## [Your task]
Report each line of the records below that contains the string "computer". Matching is case-sensitive.

--- START Dataset records ---

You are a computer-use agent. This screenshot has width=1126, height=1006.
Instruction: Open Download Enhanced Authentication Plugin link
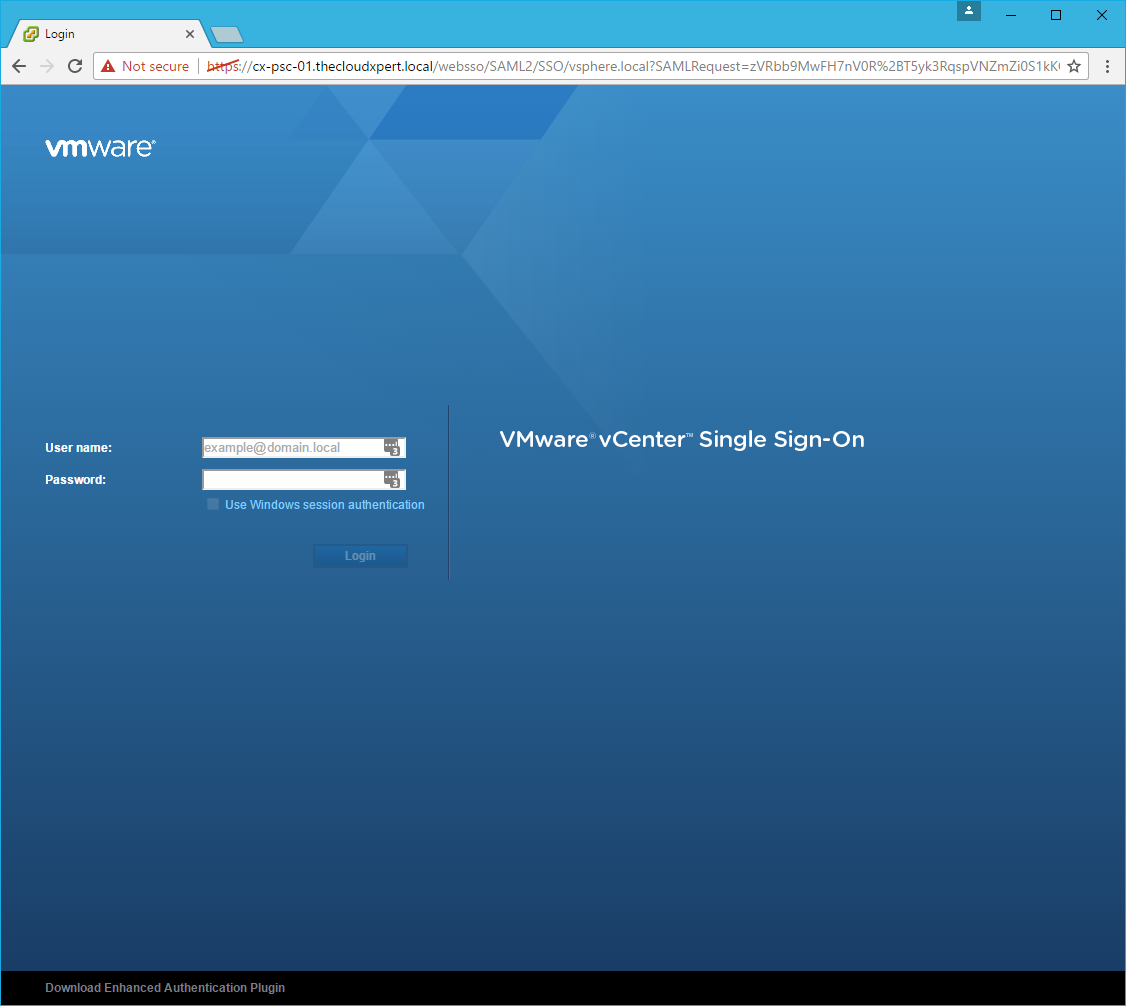point(165,988)
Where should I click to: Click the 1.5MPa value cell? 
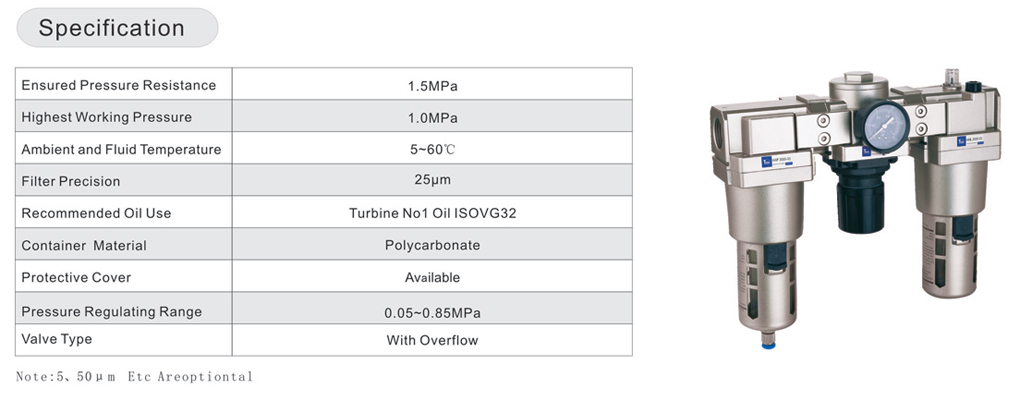[433, 86]
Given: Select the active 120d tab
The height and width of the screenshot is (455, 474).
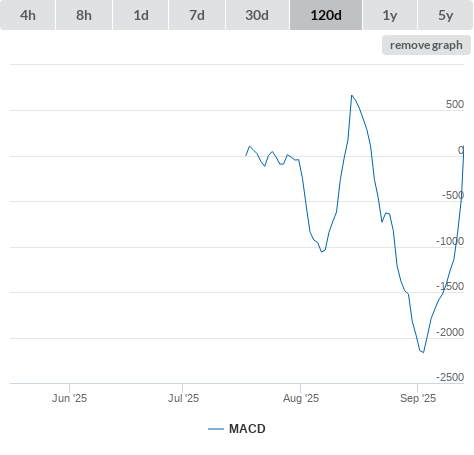Looking at the screenshot, I should coord(326,15).
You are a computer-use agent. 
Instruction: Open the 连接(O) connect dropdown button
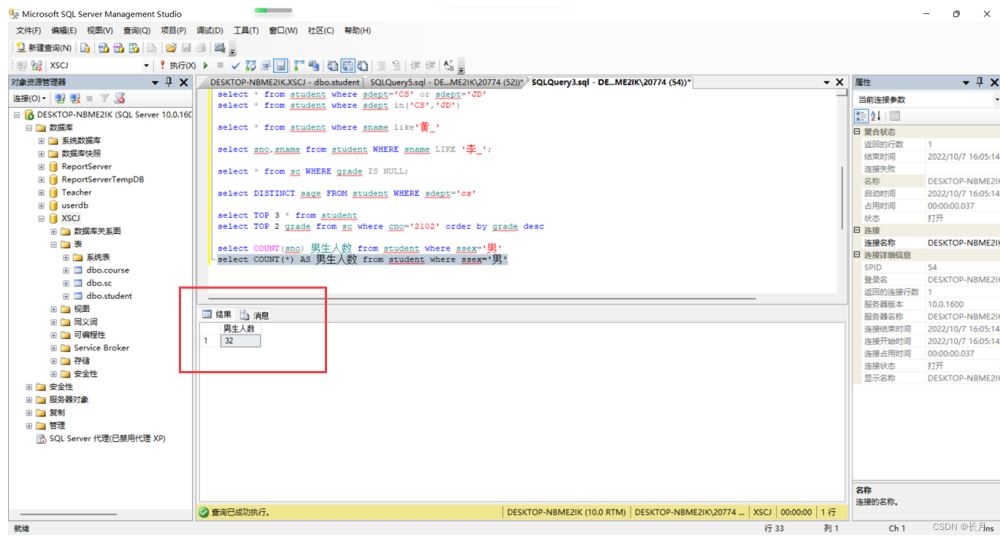tap(30, 98)
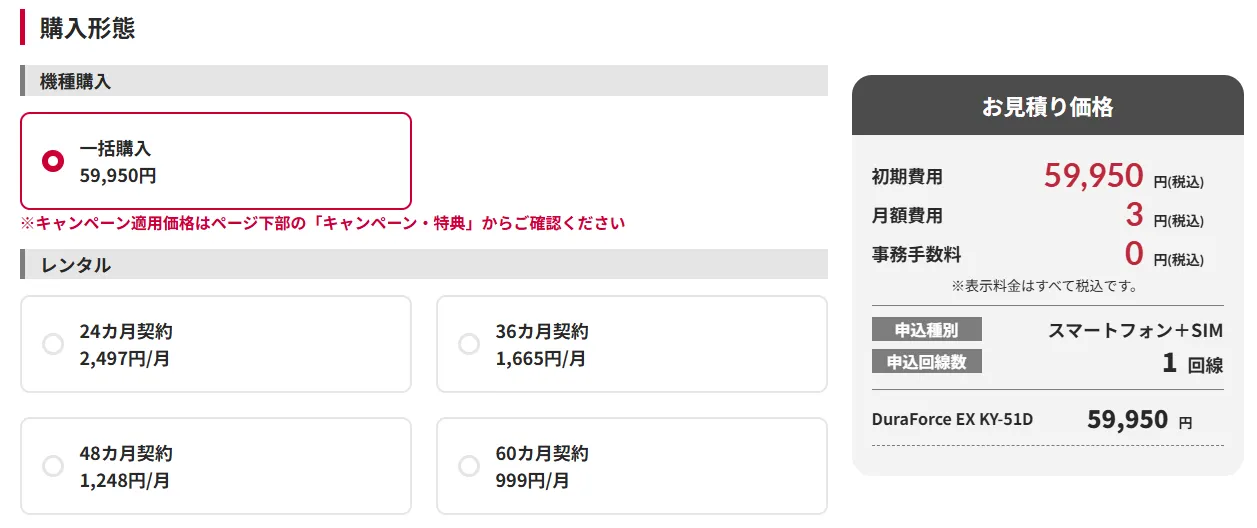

--- END Dataset records ---

## [Problem solution]
You are a computer-use agent. This screenshot has width=1126, height=1006.
You are a computer-use agent. 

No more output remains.